Monday, December 04, 2006

Yet more Radio Shack and HD Radio

Just a quick one this time...this weekend I discovered my local Radio Shack now has an Accurian model HD Radio on display sitting next to the Boston Acoustics Receptor HD model. Even though they had the rabbit ears antenna I helped them hook up still attached to the Receptor HD, the Accurian had NO antenna connected to the FM co-ax jack and a twisted loop of speaker wire (what the hell?) attached to the leads for the AM antenna.

Not surprisingly, there was zero HD reception on the AM band, and even after I popped on the rabbit ears there wasn't very good FM reception either. At least some FM stations came in on HD, though...I put the rabbit ears on the Accurian and left it tuned to WBOS HD2 since they were playing an Everything But the Girl song I liked.

2 comments:

Anonymous said...

HD Radio is a fraud and a failure - the big HD Radio Rollout has been a complete joke. The public is totally apathetic about HD Radio and HD radio sales have been anemic. HD Radio/IBOC causes adjacent-channel interference and has only 60% the coverage of analog.

Aaron Read said...

I'd rather not get into a "He said, She said" about IBOC, but I would like to expand a bit on your comments...

Public apathy is a bad thing, I agree...but IBOC has always been intended to be an evolutionary process, rather than a revolutionary one like satellite radio. In other words, it was known from the outset that it would take 10-20 years (at least) to get significant market penetration; most people would not seek out an HD Radio, they would seek out a radio and eventually find nothing but HD Radio-equipped radios for sale.

Sales have been anemic because there's only been a handful of radios and they've been at a "first adopter" premium. OTOH, prices have dropped by almost 50% in one year. We'll see how well/badly sales are doing by next Christmas.

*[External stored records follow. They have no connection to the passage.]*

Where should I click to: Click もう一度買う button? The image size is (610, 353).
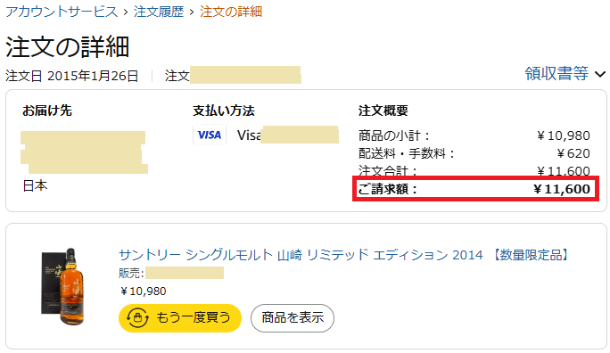click(180, 318)
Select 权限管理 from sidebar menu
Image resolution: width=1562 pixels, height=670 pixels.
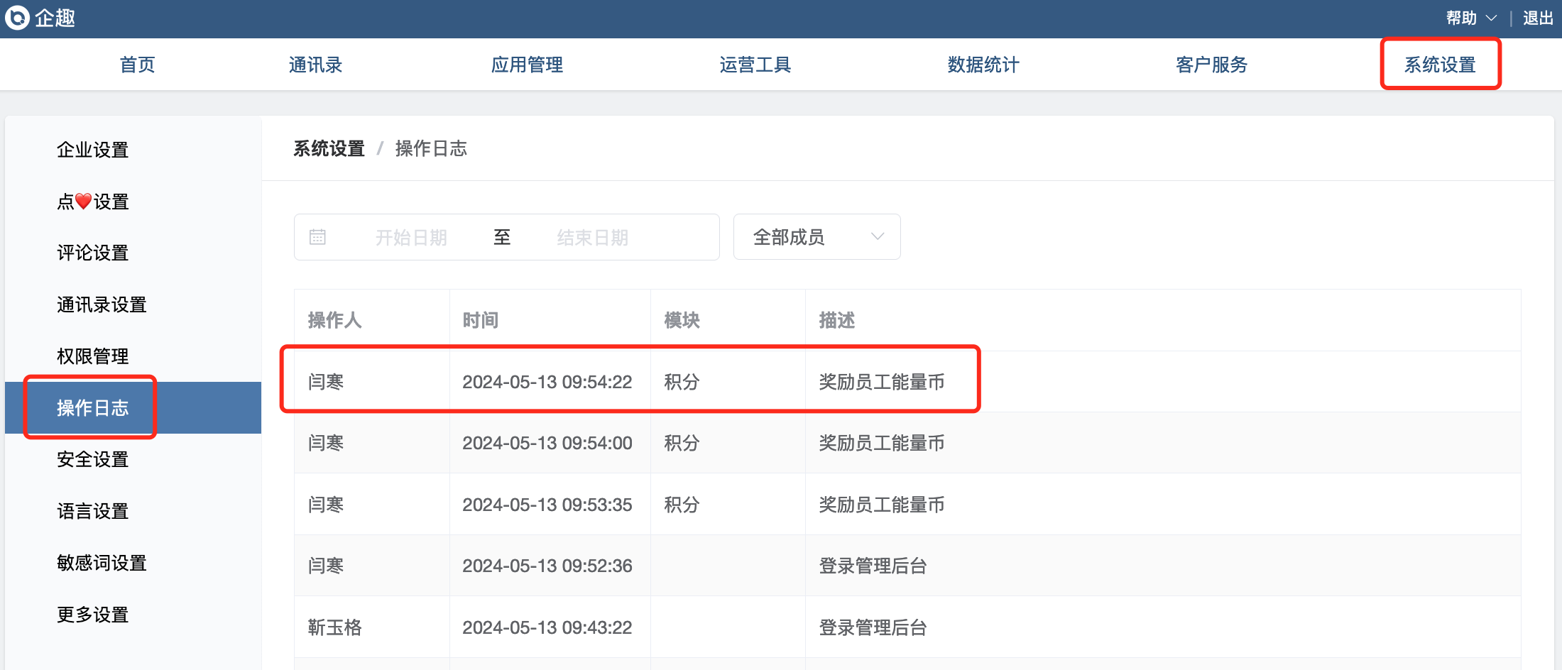pyautogui.click(x=92, y=356)
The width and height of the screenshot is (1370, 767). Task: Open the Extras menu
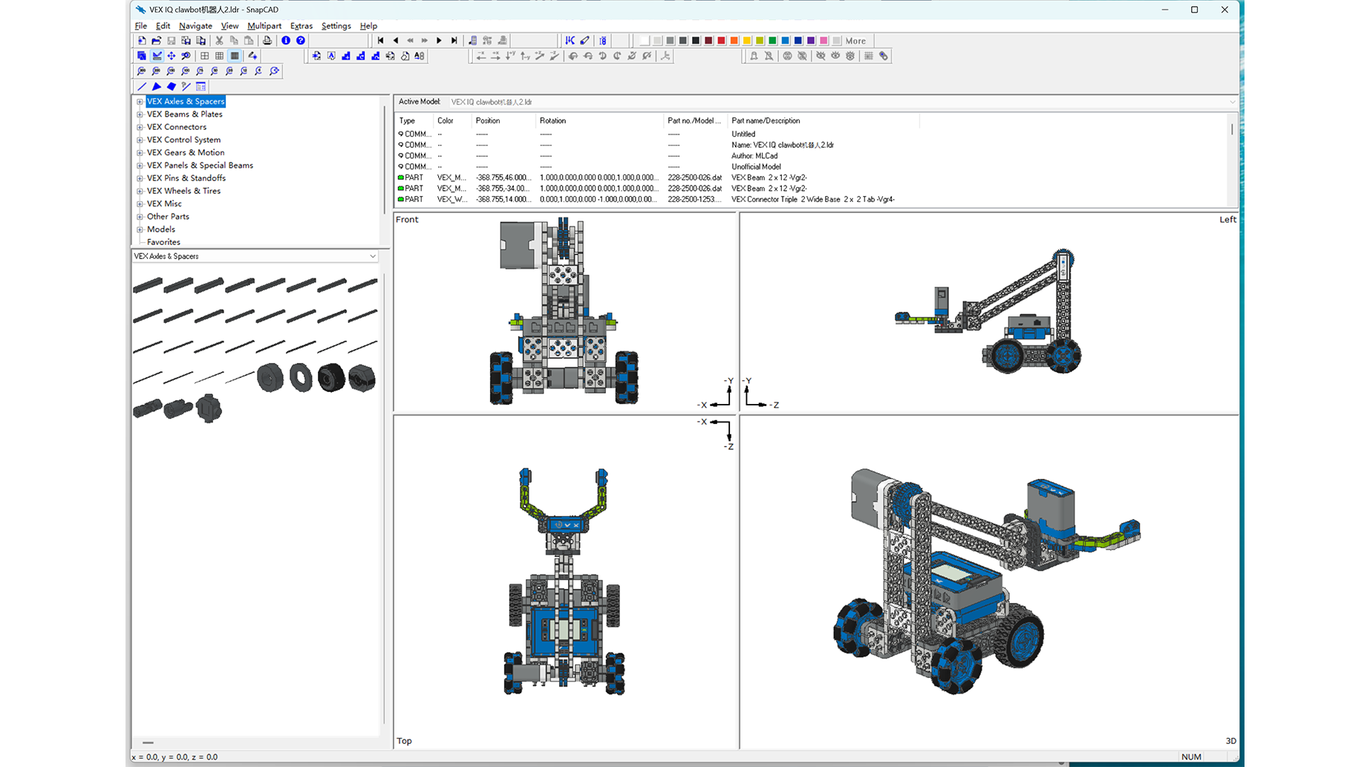(301, 26)
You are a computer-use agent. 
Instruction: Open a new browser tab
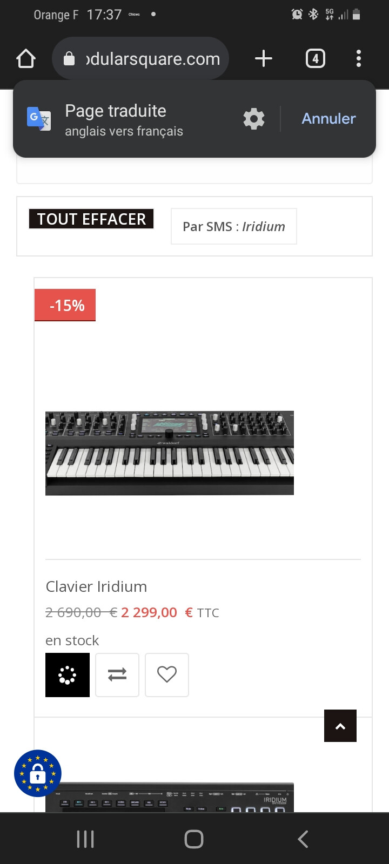(x=263, y=58)
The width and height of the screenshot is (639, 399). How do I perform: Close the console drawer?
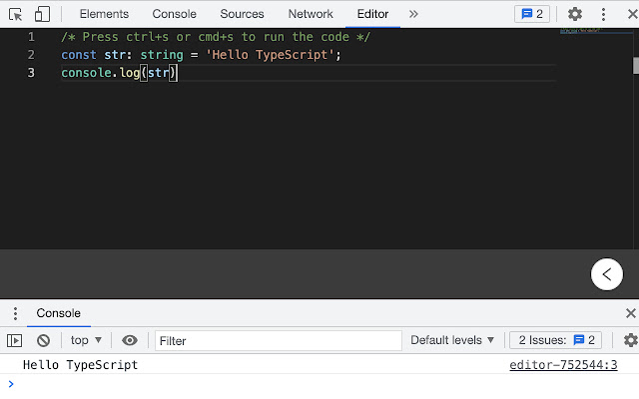630,313
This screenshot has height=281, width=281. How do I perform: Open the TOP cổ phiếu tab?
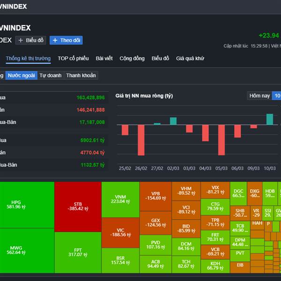click(73, 59)
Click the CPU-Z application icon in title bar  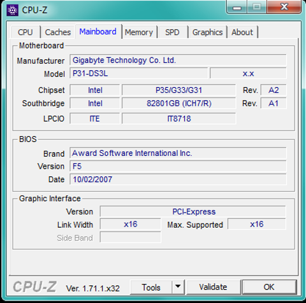click(12, 10)
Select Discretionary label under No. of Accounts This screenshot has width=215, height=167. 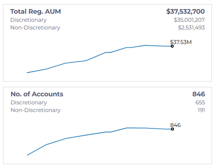[29, 103]
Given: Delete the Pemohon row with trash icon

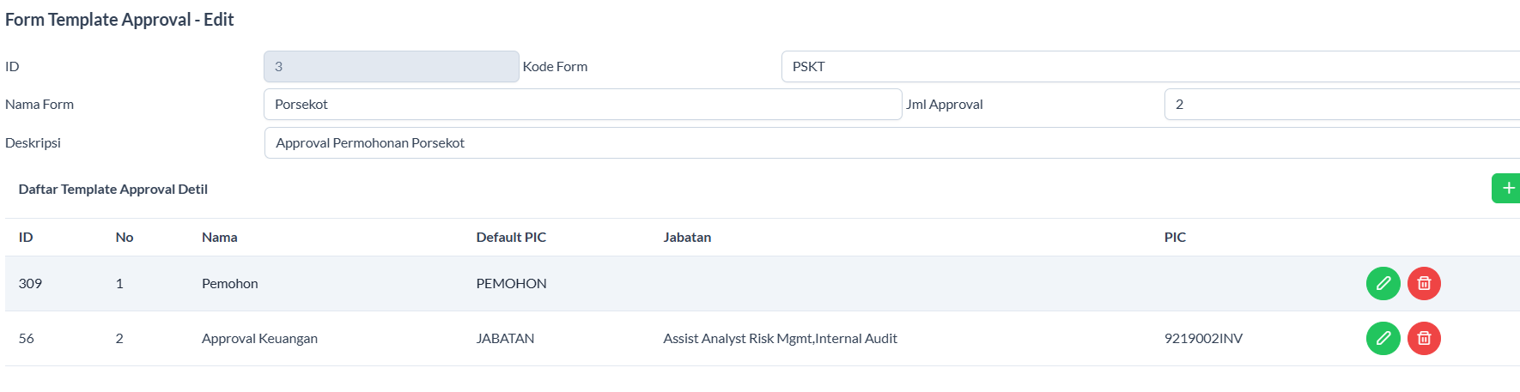Looking at the screenshot, I should [x=1424, y=284].
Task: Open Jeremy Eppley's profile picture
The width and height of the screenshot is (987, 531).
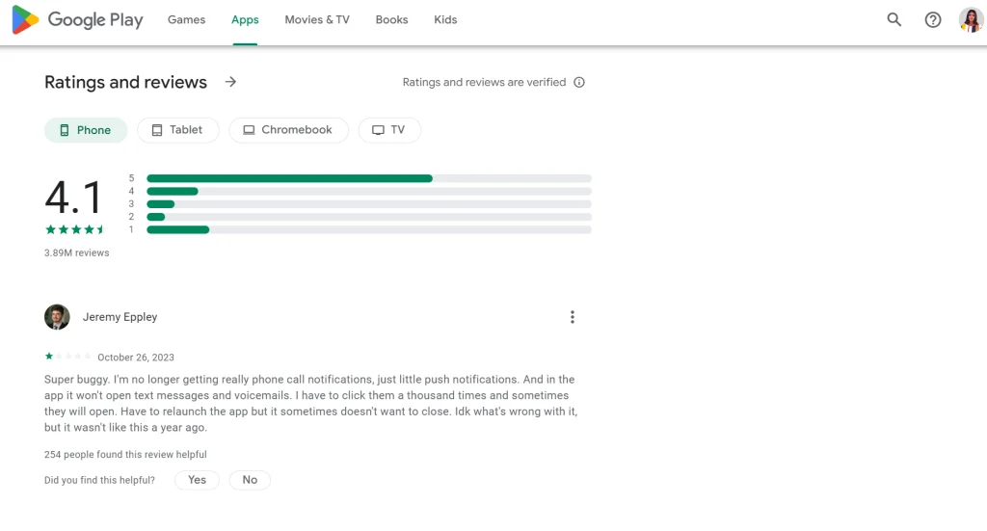Action: (x=57, y=317)
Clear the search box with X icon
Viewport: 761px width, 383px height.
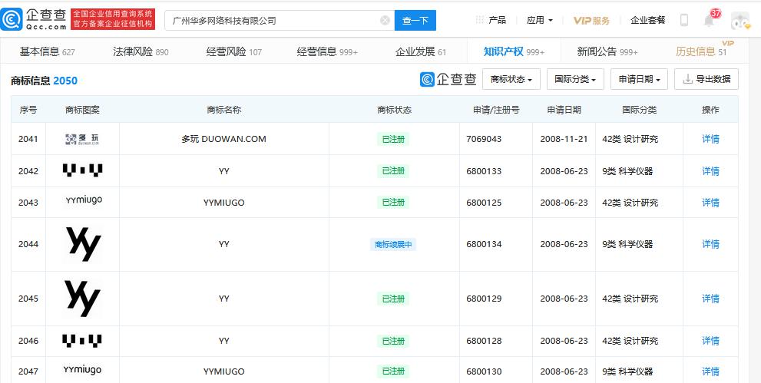385,21
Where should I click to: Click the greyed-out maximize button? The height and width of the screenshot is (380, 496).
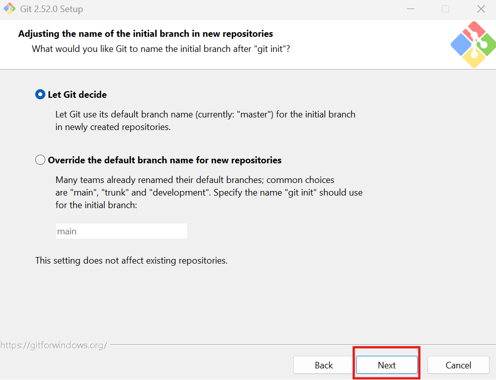point(445,9)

The 60% coverage number you cite is essentially false because "coverage" is a meaningless term without context. The FCC defines coverage as being out to the 60dBu "protected" contour for 50 percent of the population, 50% of the time (the 50,50 ratio). The FCC has made great pains to remind stations for DECADES that they cannot rely on coverage beyond the 60dBu, and yet stations foolishly have. Much to their dismay when another adjacent station expanded to fill an area up to the contour and wiped out the coverage beyond the 60dBu. Most HD Radio installations are currently making at least the 65dBu, and they should be reaching the 60 or 55dBu contour. Why they're not is often due to small problems in the transmission system that were "masked" when using 20000 watts analog but become more apparent when using only 200 watts digital. It's a new system and stations are still learning as they go, too.

Quality of the signal reception is worth pointing out, too. I don't mean audio fidelity...that's a whole 'nother bugaboo and I freely admit that HDC isn't the greatest audio codec for every type of programming. No, I mean how clean a signal are you hearing when you listen to analog? Usually by the time you get out to the 60dBu the signal is struggling against adjacent channel interference, multipath, and terrain shielding dropouts. With HD Radio those problems are just GONE. With HD Radio, the signal fidelity is exactly the same throughout the entire digital coverage area; that's a benefit easily overlooked until you go back to analog and hear all the static, pops, and "picket fencing".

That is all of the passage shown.